[Date Prev][Date Next][Thread Prev][Thread Next]
[Date Index]
[Thread Index]
- Subject: Re: Will Lua kernel use Unicode in the future?
- From: Klaus Ripke <paul-lua@...>
- Date: Thu, 29 Dec 2005 15:06:13 +0100
On Thu, Dec 29, 2005 at 11:38:57AM +0000, Lisa Parratt wrote:
>
> On 29 Dec 2005, at 11:06, Klaus Ripke wrote:
> >http://lua-users.org/wiki/LuaUnicode
>
> A few observations, reading this page:
>
> Lack of "\U+1234" style unicode character escapes - it strikes me
> that the code to isolate such an escape, and then convert it to an 8
> bit string would only take a few lines of code.
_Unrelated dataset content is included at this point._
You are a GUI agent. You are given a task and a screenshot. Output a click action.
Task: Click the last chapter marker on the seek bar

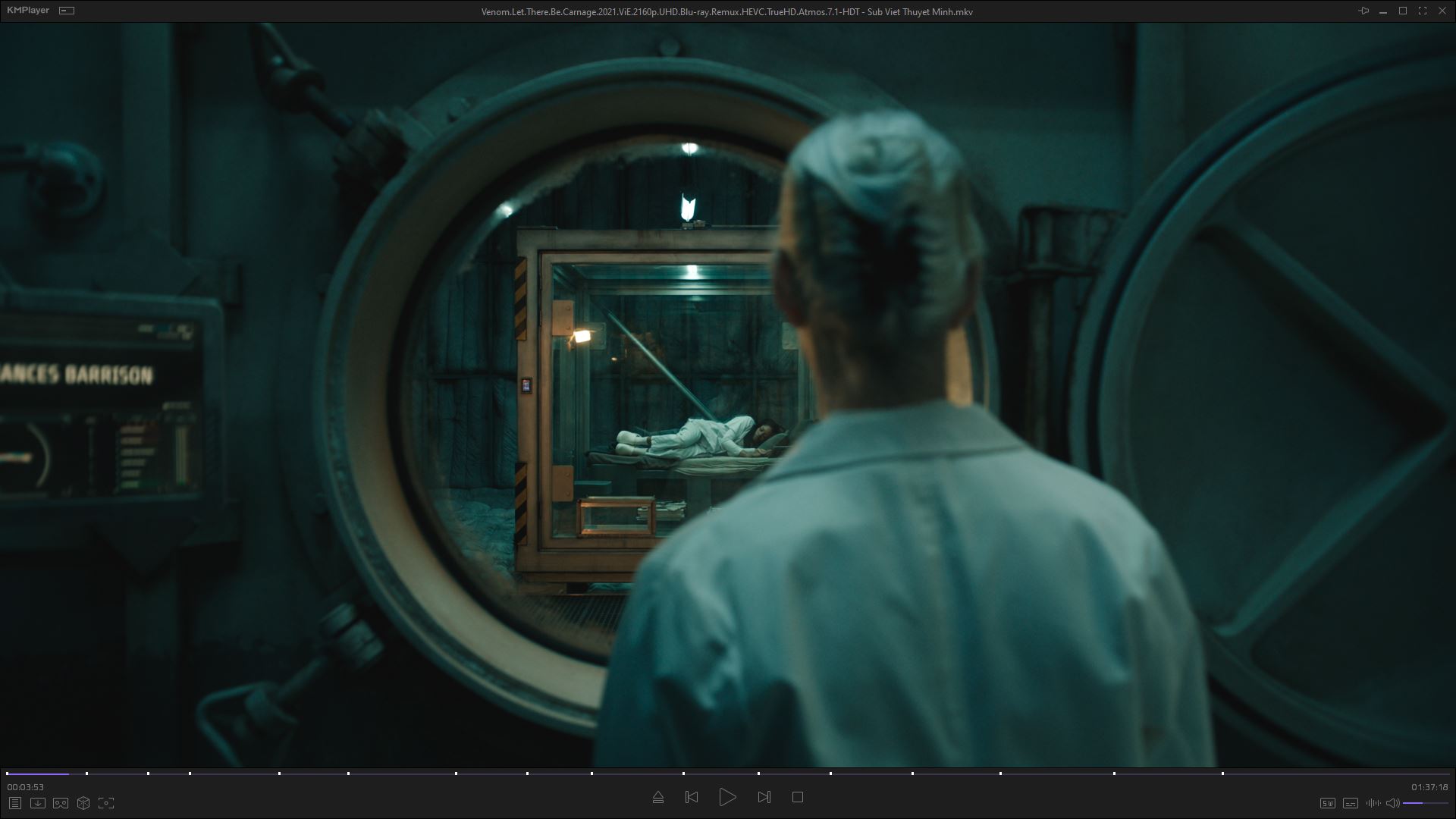tap(1222, 774)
Is there a good
> theological reason why this isn't supported?
It would require the parser to settle for a given encoding
like UTF-8 or UCS2 or UTF16 or ...
OTOH a preprocessing step either at build time or
as a load hook could do this and much more.
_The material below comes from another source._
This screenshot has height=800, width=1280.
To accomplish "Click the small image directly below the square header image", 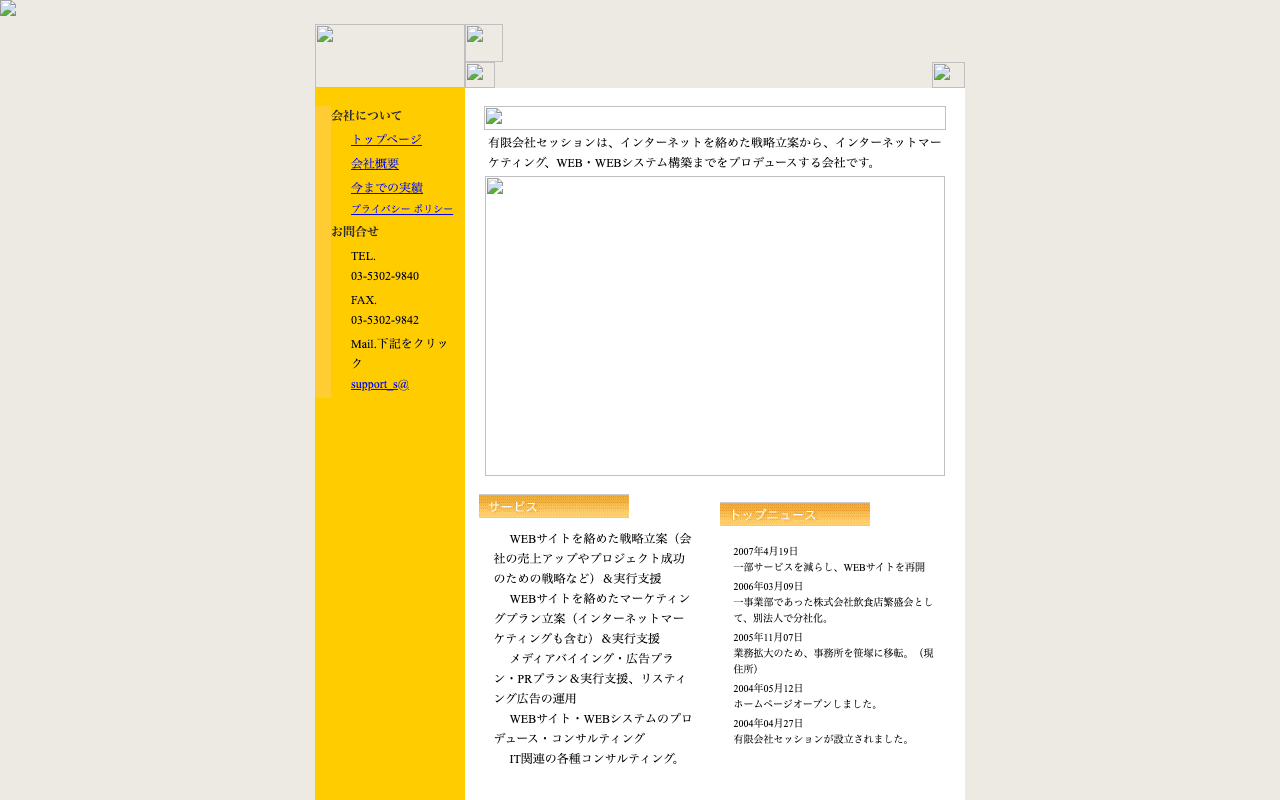I will coord(479,75).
Personally I prefer to have my editor produce UTF-8.
> Inability to use UTF-8 identifiers due to use of isalpha and isalnum
> - surely it would be better to use hardcoded functions for
> determining if the characters in an identifier are valid? Otherwise
> there will be potential locale issues anyway. Locales should apply to
> human languages, not computer languages!
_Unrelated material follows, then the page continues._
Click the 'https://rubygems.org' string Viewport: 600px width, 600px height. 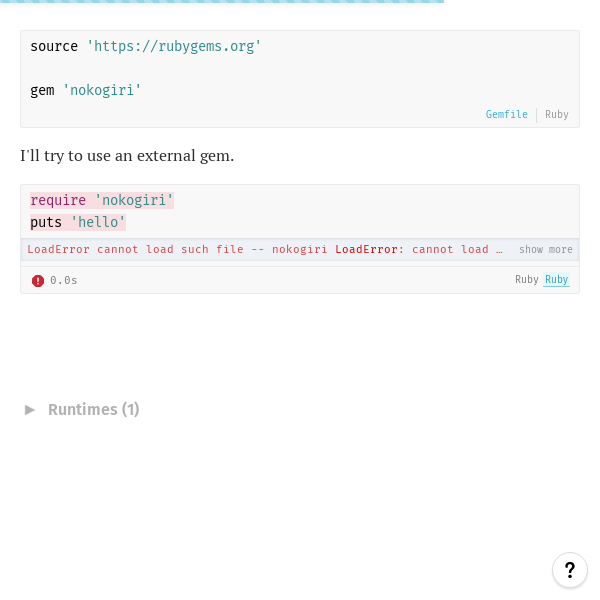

d'accord (although this is not unicode related)
> Unicode string comparison and normalisation issues - I might be being
> forgetful, but I was under the impression C99 added Unicode compliant
> wide character comparison functions - perhaps these should be used if
> present?
You might not want to use wide chars at all
(there are pros and cons compared to using UTF-8 internally).
For UTF-8 good old strcoll/strxfrm (hence Lua) does the job,
with appropriate locale settings.
Anyway many consider the "locale" mechanism broken,
and a full implementation of the unicode collation algorithm
has to be quite expensive.
regards